■ **Supplied entries**:
=== Begin Enclosure ===

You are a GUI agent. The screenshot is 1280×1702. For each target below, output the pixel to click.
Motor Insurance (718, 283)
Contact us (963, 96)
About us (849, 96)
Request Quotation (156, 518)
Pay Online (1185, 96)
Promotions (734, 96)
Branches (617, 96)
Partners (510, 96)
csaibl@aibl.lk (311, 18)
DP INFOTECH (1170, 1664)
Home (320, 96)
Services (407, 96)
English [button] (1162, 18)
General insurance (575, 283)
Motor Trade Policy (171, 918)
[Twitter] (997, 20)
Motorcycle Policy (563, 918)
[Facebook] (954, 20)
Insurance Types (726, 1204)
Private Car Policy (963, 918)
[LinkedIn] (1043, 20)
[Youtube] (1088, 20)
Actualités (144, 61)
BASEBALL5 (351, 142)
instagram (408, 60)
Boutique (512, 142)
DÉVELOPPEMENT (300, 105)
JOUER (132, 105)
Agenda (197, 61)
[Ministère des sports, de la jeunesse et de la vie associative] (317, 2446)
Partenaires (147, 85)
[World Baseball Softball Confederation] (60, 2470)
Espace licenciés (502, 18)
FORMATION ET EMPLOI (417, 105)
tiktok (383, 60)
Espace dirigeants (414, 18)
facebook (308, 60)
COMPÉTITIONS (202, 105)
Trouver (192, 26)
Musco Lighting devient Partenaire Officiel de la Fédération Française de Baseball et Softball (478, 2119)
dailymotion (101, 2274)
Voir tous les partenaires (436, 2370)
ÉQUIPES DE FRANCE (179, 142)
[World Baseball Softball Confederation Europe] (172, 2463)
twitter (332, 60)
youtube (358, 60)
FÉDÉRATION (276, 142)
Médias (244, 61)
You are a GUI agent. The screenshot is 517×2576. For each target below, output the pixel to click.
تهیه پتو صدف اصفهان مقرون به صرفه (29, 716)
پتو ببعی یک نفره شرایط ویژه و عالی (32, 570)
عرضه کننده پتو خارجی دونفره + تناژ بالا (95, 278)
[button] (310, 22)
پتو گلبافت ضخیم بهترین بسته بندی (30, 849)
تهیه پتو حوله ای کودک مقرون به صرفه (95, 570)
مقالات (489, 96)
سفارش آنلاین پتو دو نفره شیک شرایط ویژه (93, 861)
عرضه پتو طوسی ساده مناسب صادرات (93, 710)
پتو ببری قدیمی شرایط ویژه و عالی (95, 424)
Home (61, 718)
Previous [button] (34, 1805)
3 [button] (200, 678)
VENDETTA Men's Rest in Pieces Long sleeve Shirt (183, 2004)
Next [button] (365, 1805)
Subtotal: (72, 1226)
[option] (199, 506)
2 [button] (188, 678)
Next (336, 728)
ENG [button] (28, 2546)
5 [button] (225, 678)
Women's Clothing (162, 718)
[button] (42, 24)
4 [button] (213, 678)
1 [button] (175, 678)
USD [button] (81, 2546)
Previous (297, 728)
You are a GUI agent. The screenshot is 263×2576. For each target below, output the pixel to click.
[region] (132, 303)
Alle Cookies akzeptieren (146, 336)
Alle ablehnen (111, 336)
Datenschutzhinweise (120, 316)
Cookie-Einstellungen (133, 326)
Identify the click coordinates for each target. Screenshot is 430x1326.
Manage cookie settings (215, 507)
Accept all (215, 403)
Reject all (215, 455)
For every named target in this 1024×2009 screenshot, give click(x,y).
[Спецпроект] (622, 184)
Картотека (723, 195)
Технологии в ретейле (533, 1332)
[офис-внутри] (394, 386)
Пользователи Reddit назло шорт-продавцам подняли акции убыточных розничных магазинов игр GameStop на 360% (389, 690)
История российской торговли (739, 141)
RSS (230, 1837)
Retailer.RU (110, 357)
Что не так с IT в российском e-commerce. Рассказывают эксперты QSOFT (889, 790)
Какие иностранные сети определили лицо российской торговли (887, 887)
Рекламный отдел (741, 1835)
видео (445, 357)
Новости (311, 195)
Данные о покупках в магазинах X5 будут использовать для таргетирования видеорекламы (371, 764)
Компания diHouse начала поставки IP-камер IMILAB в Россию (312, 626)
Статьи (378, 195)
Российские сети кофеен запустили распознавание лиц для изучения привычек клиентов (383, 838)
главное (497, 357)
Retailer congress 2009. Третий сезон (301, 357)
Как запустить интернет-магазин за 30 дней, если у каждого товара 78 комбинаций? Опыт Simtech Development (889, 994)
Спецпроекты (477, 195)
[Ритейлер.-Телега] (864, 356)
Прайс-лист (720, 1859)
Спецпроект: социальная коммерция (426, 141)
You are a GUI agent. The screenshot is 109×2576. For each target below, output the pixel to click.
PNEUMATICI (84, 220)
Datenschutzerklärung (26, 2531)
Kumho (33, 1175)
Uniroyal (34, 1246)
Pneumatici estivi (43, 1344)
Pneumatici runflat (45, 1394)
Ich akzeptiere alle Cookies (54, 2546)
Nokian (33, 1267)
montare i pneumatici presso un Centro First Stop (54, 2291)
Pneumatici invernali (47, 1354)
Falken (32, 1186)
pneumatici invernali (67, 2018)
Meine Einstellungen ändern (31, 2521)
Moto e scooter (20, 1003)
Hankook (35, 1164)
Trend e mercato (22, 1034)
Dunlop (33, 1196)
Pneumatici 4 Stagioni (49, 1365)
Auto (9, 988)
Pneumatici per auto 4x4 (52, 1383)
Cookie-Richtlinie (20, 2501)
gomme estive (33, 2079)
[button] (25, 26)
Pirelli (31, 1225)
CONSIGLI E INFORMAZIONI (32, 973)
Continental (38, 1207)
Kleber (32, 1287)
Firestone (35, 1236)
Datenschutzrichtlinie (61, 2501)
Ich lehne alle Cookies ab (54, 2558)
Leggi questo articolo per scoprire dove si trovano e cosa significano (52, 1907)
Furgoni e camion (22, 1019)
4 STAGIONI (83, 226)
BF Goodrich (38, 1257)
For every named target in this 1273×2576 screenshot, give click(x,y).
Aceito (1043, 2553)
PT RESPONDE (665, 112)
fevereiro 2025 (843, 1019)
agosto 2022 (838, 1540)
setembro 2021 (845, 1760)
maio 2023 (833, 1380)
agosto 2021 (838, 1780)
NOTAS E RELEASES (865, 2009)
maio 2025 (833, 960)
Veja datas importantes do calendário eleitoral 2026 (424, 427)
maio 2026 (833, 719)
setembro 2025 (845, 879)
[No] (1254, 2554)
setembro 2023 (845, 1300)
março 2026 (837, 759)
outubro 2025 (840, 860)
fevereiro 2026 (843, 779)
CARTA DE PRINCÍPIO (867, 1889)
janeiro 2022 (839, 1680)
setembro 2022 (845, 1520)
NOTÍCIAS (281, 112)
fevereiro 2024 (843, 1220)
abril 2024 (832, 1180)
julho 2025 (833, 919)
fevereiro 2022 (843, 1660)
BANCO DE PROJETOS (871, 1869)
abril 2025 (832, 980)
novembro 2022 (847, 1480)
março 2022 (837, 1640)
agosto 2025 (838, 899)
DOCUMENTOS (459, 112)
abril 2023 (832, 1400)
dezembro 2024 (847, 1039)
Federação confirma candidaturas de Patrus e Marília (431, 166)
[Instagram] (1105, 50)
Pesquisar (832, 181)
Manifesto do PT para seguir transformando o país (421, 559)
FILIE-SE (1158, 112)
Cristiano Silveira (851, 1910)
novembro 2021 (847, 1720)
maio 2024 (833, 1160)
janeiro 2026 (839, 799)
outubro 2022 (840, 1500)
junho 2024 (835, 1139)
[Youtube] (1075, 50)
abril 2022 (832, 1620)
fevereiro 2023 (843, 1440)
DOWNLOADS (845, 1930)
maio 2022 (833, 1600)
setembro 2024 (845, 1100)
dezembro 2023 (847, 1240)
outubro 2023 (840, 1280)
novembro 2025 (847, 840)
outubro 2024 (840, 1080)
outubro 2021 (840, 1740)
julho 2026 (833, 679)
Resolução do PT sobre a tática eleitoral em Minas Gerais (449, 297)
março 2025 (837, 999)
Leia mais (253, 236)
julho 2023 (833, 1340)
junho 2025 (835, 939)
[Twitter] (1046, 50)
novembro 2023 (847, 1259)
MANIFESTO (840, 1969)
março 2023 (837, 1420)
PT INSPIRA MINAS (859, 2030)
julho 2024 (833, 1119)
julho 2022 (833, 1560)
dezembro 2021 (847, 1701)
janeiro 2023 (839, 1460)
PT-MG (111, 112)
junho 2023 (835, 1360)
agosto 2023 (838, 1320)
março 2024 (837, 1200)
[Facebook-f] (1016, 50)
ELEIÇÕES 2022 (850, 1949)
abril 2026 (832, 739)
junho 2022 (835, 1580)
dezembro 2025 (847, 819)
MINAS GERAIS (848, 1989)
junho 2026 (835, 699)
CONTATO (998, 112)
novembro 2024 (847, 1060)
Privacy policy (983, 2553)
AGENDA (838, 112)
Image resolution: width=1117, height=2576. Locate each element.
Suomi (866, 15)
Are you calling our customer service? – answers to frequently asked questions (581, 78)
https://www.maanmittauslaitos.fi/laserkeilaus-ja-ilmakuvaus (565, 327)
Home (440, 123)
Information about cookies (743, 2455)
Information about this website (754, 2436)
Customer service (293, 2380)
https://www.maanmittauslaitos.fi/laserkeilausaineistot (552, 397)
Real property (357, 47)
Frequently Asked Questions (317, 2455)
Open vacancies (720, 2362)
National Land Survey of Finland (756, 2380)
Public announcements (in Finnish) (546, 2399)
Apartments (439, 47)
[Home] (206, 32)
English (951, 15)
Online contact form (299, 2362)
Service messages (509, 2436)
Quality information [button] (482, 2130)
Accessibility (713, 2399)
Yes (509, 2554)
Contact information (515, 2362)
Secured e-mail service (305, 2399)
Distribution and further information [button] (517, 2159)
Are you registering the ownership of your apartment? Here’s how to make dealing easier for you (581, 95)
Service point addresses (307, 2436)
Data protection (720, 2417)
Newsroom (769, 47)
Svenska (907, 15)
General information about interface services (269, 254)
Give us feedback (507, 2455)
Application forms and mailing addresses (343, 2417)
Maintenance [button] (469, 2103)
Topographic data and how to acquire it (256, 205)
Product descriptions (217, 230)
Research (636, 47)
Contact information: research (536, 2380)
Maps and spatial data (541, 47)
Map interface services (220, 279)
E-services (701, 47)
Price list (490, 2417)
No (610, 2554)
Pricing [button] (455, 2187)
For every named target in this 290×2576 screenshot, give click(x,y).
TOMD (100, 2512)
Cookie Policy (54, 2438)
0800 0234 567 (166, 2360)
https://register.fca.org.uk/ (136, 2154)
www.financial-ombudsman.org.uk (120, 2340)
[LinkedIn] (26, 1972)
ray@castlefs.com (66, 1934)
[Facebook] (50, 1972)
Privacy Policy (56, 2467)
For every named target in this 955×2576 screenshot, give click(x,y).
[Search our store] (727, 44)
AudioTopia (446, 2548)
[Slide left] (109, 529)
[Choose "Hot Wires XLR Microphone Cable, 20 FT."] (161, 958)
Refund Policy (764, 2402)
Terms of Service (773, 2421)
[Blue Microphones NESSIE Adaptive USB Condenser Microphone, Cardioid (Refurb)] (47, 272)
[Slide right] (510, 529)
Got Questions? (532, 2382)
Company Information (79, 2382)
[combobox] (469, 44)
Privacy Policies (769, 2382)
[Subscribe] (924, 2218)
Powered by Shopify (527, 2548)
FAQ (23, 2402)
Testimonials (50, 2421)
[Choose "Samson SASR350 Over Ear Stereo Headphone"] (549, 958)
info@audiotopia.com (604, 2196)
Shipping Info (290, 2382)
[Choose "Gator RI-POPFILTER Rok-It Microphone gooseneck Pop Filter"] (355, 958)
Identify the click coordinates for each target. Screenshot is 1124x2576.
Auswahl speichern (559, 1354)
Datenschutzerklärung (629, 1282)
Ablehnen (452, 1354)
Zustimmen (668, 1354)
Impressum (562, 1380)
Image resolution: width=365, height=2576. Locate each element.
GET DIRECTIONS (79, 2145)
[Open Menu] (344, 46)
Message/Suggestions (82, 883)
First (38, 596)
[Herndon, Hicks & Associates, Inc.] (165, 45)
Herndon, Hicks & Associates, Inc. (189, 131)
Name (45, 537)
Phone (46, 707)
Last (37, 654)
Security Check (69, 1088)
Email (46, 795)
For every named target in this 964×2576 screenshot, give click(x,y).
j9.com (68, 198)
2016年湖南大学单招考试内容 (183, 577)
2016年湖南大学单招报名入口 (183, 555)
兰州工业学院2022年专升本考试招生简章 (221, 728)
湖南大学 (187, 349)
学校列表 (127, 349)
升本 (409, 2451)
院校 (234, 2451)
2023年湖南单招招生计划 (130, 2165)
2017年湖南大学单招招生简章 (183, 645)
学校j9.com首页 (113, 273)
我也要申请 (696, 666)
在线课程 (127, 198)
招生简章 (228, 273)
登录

=== End Enclosure ===

■ **Task brief**: Transcribe the material exactly, stopping after the "[Youtube] (1088, 20)" line.

■ **Your solution**:
You are a GUI agent. The screenshot is 1280×1702. For each target below, output the pixel to click.
Motor Insurance (718, 283)
Contact us (963, 96)
About us (849, 96)
Request Quotation (156, 518)
Pay Online (1185, 96)
Promotions (734, 96)
Branches (617, 96)
Partners (510, 96)
csaibl@aibl.lk (311, 18)
DP INFOTECH (1170, 1664)
Home (320, 96)
Services (407, 96)
English [button] (1162, 18)
General insurance (575, 283)
Motor Trade Policy (171, 918)
[Twitter] (997, 20)
Motorcycle Policy (563, 918)
[Facebook] (954, 20)
Insurance Types (726, 1204)
Private Car Policy (963, 918)
[LinkedIn] (1043, 20)
[Youtube] (1088, 20)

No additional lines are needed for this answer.